Teniendo en cuenta que hoy en día está al alcance de nuestro móvil la opción de modificar las condiciones de nuestras tarjetas de crédito, la tentación de aumentar el poder de compra es más peligrosa que nunca. Pero en ADSLZone estamos para recordarte que esa cierta flexibilidad es un arma de doble filo si no se gestiona adecuadamente.
Una tarjeta de crédito no opera como un monedero virtual, sino como una cuenta de crédito completamente independiente de tu cuenta corriente. Es por eso que, si amplías su límite a la ligera, estarás modificando tu ratio de solvencia y te cobrarán más intereses.
¿Cómo funciona el límite?
El límite de gasto de una tarjeta de crédito nunca es estándar. Las entidades emisoras calibran de forma individualizada el importe máximo que te conceden basándose estrictamente en análisis de riesgos, tu nivel de ingresos y tu historial de endeudamiento. De hecho, es muy habitual que las tarjetas se emitan inicialmente con techos bajos, de unos 500 euros, para allanar su aprobación y mitigar el riesgo de impago, pudiendo escalar por encima de los 6.000 euros mensuales en clientes con una solvencia que ya ha quedado demostrada.

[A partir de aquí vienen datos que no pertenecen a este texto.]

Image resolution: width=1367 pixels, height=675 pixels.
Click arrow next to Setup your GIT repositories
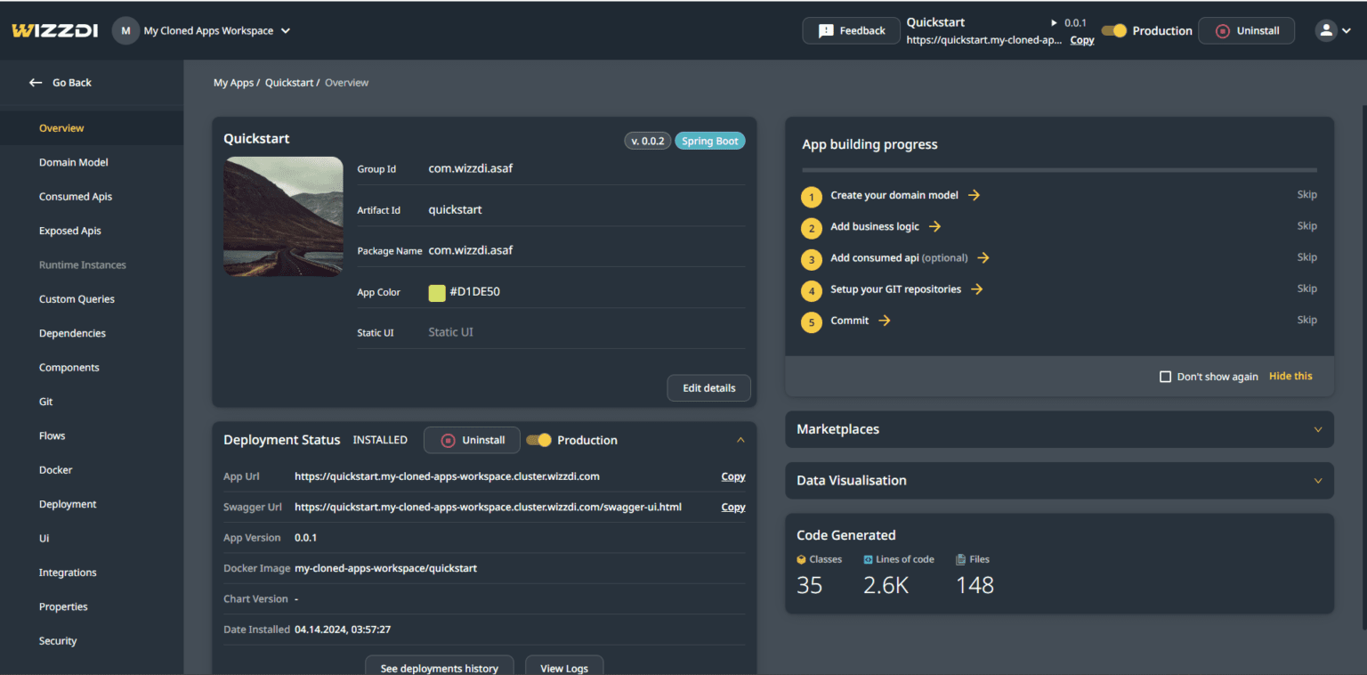coord(976,289)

A nivel operativo, cada compra realizada se anota en tu cuenta de crédito. Al llegar el vencimiento, el usuario puede optar por devolver el dinero de golpe a fin de mes sin intereses, o bien recurrir al pago aplazado. Si decides aumentar el límite de la tarjeta a través de la aplicación de tu emisor, la entidad no lo concederá de manera automática. Para autorizarlo, iniciará una auditoría donde revisará tus ingresos y consultará la base de datos de la Central de Información de Riesgos del Banco de España (CIRBE), donde quedan registrados de forma obligatoria todos tus créditos que superen los 1.000 euros de importe, incluyendo el plástico que tengas con otros bancos competidores.

Por tanto, el peligro real de ampliar este límite aparece cuando usas esa nueva liquidez para financiar compras mediante el pago aplazado. El crédito de una tarjeta es de naturaleza revolvente, es decir, a medida que abonas las cuotas mensuales, el capital disponible se restablece, pero arrastrando una pesada carga financiera. Cuando se devuelven importes de forma fraccionada, la cuota mensual elegida no se destina íntegramente a amortizar la deuda, ya que una parte importante se consume en el pago de intereses corrientes.